TRY IT:
Scan the records below. List lines holding "Choose".

PROVIDED MATERIAL:
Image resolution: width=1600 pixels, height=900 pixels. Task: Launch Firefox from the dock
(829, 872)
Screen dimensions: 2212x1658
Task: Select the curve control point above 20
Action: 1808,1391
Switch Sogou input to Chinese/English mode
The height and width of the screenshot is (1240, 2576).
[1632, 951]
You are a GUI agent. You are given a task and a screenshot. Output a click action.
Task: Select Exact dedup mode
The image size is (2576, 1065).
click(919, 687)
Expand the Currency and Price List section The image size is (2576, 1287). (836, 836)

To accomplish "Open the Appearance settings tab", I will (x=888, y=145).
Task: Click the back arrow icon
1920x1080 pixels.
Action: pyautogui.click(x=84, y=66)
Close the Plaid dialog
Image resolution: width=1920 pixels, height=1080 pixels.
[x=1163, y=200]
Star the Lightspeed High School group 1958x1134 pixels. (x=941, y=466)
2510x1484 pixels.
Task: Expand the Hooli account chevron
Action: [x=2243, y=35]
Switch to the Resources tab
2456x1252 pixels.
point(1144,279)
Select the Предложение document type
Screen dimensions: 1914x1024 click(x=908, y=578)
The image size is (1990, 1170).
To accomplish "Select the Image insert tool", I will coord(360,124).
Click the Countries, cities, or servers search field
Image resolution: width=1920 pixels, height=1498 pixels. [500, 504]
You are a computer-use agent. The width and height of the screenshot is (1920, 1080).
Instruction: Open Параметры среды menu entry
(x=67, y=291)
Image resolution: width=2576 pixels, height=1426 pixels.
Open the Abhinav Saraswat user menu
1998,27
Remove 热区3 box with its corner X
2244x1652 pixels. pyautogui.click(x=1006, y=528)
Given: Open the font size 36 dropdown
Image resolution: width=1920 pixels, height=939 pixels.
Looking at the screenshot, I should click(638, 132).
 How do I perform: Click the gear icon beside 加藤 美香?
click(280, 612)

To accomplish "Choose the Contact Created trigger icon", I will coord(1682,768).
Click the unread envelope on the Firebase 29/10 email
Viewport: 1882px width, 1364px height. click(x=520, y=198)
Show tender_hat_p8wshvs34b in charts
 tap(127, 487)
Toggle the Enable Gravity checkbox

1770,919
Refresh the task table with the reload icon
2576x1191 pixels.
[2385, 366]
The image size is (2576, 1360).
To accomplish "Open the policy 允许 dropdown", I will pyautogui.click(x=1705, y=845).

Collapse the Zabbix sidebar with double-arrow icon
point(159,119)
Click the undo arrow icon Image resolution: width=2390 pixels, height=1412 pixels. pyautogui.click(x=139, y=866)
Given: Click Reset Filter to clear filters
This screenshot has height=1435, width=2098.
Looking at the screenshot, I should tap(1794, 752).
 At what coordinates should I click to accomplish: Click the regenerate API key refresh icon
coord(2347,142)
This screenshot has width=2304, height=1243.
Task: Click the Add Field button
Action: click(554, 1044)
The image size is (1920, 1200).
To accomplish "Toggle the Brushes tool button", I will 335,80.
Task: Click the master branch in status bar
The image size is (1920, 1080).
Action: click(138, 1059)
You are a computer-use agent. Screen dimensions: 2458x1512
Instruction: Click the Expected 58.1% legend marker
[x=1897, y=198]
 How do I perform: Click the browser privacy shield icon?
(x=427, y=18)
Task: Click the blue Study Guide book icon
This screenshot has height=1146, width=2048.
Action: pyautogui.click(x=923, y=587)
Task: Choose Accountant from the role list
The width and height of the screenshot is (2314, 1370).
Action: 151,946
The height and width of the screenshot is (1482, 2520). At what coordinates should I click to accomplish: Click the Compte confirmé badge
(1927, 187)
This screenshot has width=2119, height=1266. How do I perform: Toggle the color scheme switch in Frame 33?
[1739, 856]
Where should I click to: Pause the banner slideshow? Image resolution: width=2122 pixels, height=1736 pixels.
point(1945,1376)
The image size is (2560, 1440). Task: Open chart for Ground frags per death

ANSWER:
To accomplish "Choose the Contact Created trigger icon", I will coord(1682,768).
Task: Choose Accountant from the role list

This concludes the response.